そしてその夜、用事があって遠出した際の帰路でとある林道へと立ち寄った。
この場所では準絶滅危惧種のカネコトタテグモを多数見る事ができるため、その種を発見して以降は毎年立ち寄る事にしている。
ポイントへ向かう道中で何らかの徘徊性昆虫に出会う事を期待して歩くと、斜面にてLEDライトの光を小さく反射する物が見えた。
初めは散乱するガラス片か何かが照らされただけかと思ったが、どうやら穴の中に金属光沢を持つ物が存在するようだ。
近付いてよく見ると、穴の周りは不自然に土が隆起したり散らかったりしている。
穴を起点にした放射状である土の広がり方から察するに、中で掘削が行われているかのようにも見受けられる。
これはもしや…徘徊性甲虫の類が越冬準備をしているのか?と考えた。
中に覗くのは暗い緑色の金属光沢。
そして落ち葉が豊富な林道の斜面。
大体の見当が付き、試しに掘り起こして確認する事にした。
恐らくこの穴の中にいるのは…
その正体は予想通りアオオサムシだった。
ここは森林のオサムシが越冬地として選ぶような場所。木の根が随所に張るような、典型的なオサ掘りポイントとされるような環境だ。
その当時は冷え込みも進んだ時期であったため、そろそろオサムシ達も越冬させるべきだろうと考えて飼育下での越冬準備を行なったが、どうやら野外においても全く同じタイミングでアオオサムシが越冬準備を行なっていたようだ。
掘り出してしまったアオオサムシには悪いが、オサムシの越冬準備という貴重なシーンの一部を目撃する事ができた。
観察した個体はそのまま逃したが、無事に再度越冬準備を終えて春を迎えてくれた事を祈る。
また、顕著な暖冬とされた前年2019年11月上旬はまだ活発に活動を行う個体が多く、同所にていくつかの轢死体やピットフォールトラップに入った複数匹が確認された。
そして2019/11/19、その年においても越冬準備を行うアオオサムシと見られる個体が観察できた。2020年に比べて少し遅い時期だ。

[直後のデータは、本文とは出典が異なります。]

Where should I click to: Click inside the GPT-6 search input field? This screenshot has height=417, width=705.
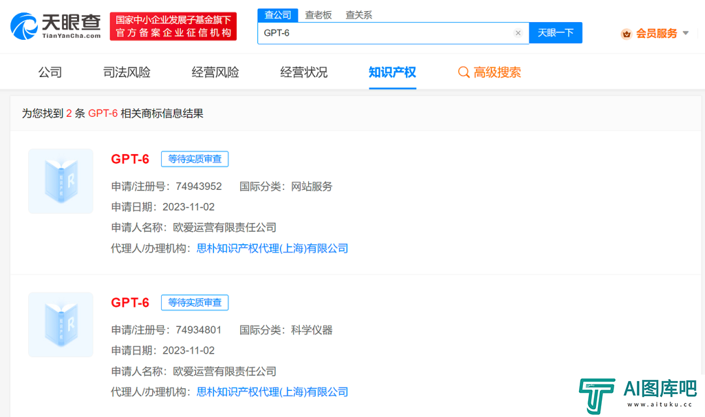(385, 33)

こちらは今まさに土中へ潜ろうとしている最中であると考えられる。
こちらもまた貴重な観察例だろう。
林道の崖でオサ掘りによって見出された越冬中のオサムシ類の観察例は数あれど、不思議な事に越冬準備に関する物、特に画像などは比較的少ない。
ピットフォールやルッキング採集がメインで行われる時期とオサ掘りがメインとなる時期の境目、虫の数が減り始めるそんな時期に夜間の観察を行う者自体があまり多くないからなのかもしれない。